PROVIDED DATA: Begin

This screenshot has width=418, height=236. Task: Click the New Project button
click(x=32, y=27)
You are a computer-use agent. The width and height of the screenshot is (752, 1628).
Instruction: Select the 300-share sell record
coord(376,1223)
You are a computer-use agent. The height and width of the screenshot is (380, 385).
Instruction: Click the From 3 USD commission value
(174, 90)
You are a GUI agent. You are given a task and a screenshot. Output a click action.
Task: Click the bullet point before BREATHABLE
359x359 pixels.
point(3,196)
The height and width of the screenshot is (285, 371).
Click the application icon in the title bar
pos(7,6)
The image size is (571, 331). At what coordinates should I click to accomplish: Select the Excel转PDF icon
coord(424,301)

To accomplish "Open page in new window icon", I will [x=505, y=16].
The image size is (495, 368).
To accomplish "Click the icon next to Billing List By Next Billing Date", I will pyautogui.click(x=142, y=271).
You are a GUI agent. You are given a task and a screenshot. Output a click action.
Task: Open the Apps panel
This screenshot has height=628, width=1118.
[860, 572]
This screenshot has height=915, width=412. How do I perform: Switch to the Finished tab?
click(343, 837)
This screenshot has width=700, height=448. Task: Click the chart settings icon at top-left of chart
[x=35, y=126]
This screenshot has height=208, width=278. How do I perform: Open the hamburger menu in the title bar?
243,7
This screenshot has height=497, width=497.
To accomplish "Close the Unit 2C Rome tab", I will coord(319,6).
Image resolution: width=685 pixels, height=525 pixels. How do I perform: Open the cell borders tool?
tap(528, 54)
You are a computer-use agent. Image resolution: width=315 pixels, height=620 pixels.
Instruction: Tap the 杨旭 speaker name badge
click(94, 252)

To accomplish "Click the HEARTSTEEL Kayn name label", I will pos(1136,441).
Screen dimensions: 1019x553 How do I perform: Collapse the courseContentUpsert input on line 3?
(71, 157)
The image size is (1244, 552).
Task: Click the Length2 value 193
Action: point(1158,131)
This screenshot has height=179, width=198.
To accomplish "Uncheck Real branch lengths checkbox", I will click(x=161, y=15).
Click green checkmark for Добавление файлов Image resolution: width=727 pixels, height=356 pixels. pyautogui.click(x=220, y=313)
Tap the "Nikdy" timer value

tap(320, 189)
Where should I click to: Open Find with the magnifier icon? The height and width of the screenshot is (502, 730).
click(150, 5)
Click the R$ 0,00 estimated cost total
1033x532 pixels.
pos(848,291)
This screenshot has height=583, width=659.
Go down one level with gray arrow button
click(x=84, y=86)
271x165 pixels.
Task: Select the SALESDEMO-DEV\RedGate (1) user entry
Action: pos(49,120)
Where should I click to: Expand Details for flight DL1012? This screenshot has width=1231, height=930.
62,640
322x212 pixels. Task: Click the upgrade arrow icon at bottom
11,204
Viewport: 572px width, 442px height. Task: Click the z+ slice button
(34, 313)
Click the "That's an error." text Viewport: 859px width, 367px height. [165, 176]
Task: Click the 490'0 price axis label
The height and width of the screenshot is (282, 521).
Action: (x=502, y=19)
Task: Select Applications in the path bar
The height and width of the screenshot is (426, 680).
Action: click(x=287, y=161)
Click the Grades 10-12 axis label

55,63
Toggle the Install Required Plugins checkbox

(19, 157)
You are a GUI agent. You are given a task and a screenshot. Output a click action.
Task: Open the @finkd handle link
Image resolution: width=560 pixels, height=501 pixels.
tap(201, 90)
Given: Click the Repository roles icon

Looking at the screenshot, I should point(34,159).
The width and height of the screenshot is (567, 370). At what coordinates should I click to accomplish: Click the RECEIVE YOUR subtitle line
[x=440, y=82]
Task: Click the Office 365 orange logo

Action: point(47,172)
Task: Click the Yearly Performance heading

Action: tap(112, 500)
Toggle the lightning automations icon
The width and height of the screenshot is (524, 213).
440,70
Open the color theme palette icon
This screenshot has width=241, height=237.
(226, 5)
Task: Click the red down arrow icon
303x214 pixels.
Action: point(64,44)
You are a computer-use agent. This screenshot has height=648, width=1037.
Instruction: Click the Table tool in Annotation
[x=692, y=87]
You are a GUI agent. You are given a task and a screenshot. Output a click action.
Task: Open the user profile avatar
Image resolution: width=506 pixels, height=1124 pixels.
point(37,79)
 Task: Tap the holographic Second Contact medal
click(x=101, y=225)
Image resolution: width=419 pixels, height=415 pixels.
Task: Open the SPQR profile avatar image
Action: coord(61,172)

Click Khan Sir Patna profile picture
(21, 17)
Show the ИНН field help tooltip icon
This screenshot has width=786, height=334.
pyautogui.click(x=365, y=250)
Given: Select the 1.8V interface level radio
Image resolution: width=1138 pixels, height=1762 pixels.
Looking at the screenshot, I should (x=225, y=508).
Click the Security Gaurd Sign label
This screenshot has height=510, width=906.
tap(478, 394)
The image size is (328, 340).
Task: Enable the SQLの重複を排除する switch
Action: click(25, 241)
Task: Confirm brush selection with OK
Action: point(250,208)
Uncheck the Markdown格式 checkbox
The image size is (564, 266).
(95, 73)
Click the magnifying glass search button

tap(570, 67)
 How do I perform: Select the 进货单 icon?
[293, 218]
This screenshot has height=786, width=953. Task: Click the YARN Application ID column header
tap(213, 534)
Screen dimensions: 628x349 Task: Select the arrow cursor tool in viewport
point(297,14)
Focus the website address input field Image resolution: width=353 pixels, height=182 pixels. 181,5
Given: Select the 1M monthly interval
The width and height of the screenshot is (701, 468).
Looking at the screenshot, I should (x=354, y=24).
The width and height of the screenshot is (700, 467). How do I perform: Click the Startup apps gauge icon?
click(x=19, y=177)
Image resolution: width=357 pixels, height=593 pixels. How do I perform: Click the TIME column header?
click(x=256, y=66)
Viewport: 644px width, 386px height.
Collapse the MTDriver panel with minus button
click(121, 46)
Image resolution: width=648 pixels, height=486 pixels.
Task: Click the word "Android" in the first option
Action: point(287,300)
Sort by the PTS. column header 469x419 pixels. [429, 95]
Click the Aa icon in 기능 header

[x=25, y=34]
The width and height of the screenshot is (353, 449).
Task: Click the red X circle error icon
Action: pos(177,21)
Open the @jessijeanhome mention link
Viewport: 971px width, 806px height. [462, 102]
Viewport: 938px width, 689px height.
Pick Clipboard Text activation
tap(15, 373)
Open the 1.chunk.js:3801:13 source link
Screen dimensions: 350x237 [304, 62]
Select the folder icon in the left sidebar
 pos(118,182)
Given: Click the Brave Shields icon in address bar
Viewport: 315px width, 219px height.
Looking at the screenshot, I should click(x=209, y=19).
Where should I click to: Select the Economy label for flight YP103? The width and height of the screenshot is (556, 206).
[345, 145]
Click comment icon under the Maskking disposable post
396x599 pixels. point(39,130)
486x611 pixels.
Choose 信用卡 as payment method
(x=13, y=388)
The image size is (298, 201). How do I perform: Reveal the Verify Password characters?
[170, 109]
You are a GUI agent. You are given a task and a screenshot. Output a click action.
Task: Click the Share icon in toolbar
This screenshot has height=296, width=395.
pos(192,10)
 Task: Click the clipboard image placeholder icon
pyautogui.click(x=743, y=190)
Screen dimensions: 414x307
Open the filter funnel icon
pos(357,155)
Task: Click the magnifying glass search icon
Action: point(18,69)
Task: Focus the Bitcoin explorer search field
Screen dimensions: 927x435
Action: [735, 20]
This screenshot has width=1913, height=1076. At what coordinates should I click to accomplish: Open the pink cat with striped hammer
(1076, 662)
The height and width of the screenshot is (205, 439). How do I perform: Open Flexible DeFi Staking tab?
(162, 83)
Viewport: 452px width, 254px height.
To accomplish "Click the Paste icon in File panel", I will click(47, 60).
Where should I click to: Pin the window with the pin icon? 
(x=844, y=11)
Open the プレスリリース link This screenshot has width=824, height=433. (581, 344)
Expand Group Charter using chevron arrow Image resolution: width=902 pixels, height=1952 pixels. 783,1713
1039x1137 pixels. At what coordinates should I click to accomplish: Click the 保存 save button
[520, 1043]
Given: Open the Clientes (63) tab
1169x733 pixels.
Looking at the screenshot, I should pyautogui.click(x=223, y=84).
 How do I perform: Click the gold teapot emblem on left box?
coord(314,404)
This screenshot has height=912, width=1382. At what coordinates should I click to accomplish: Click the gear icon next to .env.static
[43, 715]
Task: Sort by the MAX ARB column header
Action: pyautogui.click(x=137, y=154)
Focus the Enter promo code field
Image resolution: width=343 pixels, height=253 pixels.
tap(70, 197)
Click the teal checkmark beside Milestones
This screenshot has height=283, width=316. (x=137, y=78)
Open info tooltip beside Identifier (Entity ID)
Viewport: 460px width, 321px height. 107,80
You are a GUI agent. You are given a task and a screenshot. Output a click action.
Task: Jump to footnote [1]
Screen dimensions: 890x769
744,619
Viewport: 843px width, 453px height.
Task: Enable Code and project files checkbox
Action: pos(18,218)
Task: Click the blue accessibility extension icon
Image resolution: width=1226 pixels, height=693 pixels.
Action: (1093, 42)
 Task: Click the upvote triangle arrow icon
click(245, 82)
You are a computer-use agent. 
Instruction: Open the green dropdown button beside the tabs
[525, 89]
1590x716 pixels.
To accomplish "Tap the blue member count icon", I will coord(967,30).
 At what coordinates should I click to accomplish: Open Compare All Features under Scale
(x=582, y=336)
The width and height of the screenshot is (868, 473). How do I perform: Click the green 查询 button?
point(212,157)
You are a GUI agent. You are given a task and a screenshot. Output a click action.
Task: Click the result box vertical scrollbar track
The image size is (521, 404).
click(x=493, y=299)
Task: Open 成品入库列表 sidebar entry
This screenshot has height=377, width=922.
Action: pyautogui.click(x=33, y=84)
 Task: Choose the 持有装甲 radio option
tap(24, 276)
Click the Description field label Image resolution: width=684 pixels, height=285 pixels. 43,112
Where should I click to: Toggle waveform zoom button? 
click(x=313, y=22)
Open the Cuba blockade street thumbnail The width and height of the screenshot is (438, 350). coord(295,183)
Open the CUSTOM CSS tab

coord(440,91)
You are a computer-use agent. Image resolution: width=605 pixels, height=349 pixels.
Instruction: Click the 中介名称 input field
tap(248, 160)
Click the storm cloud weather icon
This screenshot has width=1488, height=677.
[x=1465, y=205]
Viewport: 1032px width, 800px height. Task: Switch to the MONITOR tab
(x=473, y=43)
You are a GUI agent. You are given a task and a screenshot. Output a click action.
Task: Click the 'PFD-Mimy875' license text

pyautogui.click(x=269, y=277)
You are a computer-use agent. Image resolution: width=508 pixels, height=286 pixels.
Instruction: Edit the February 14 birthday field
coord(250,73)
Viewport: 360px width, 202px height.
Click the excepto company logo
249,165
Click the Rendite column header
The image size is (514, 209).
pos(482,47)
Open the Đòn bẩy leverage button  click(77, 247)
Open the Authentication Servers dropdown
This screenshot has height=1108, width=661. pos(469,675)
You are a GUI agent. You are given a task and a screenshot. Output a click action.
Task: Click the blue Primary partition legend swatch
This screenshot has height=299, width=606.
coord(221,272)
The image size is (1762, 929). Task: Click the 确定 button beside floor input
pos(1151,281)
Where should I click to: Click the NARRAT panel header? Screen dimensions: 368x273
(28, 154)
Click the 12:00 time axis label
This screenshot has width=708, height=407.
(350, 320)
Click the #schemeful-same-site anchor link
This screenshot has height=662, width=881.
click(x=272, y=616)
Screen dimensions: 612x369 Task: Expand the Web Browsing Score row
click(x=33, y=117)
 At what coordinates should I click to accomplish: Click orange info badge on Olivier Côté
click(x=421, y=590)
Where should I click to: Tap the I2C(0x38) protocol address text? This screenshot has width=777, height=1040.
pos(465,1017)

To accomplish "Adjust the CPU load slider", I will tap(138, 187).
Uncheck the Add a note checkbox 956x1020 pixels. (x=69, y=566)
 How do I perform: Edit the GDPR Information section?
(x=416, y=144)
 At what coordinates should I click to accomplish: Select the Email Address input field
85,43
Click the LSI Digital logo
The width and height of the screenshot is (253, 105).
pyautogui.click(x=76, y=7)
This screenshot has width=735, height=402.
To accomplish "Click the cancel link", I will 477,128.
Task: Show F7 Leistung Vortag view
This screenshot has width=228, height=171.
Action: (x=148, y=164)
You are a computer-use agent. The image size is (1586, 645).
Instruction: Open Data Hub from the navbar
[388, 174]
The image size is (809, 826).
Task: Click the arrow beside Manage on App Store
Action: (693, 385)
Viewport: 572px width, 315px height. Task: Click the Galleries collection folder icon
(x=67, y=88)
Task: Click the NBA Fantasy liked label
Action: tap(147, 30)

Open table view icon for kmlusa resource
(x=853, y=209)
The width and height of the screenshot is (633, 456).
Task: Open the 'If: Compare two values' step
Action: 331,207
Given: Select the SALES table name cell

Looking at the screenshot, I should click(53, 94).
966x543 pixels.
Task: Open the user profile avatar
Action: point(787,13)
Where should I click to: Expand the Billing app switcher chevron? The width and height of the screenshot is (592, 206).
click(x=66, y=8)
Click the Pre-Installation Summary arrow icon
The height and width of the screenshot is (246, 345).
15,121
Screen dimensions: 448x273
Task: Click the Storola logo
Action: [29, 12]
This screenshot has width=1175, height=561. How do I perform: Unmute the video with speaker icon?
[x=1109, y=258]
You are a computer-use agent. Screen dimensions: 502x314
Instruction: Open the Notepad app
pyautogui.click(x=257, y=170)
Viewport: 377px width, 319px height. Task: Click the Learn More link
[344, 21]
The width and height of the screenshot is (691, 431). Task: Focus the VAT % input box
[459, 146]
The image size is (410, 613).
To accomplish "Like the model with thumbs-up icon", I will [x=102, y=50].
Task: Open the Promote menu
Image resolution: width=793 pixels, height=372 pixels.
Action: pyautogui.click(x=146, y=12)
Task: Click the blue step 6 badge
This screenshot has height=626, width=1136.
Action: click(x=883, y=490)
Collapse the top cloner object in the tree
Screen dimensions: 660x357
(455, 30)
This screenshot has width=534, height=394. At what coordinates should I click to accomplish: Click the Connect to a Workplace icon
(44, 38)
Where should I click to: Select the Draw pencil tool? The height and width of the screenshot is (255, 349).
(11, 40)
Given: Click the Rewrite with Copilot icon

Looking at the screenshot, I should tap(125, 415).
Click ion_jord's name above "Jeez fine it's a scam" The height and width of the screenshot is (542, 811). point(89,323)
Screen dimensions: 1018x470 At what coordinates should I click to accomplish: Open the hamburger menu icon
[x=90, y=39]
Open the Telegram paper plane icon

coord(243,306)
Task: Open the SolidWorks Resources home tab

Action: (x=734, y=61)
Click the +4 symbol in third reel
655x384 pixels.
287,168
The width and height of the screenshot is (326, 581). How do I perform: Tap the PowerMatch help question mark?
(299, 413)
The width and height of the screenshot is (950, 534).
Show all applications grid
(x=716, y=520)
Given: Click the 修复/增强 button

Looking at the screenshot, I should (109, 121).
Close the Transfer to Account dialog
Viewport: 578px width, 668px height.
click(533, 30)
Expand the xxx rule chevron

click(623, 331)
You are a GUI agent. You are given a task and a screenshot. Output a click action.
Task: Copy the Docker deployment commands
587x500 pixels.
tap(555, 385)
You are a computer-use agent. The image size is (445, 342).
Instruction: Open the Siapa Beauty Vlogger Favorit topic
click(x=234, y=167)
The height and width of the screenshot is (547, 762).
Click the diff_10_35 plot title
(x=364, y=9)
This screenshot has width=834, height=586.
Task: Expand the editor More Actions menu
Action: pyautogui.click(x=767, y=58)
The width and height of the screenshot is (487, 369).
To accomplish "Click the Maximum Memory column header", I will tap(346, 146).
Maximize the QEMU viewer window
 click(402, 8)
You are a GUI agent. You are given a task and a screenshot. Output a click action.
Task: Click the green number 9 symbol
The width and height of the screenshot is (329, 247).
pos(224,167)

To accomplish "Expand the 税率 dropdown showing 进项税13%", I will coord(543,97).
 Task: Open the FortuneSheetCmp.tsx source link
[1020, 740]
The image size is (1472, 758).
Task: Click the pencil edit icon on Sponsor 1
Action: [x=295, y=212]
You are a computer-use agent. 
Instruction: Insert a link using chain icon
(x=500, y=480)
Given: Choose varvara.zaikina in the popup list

PROVIDED DATA: End

_BRIEF_
After locating the line holding "Screen dimensions: 890x769" above, output exactly that line and every line after it through the line holding "Task: Open 成品入库列表 sidebar entry". Include nothing else.

_RESPONSE AREA_
Screen dimensions: 890x769
744,619
Viewport: 843px width, 453px height.
Task: Enable Code and project files checkbox
Action: pos(18,218)
Task: Click the blue accessibility extension icon
Image resolution: width=1226 pixels, height=693 pixels.
Action: (1093, 42)
 Task: Click the upvote triangle arrow icon
click(245, 82)
You are a computer-use agent. 
Instruction: Open the green dropdown button beside the tabs
[525, 89]
1590x716 pixels.
To accomplish "Tap the blue member count icon", I will coord(967,30).
 At what coordinates should I click to accomplish: Open Compare All Features under Scale
(x=582, y=336)
The width and height of the screenshot is (868, 473). How do I perform: Click the green 查询 button?
point(212,157)
You are a GUI agent. You are given a task and a screenshot. Output a click action.
Task: Click the result box vertical scrollbar track
The image size is (521, 404).
click(x=493, y=299)
Task: Open 成品入库列表 sidebar entry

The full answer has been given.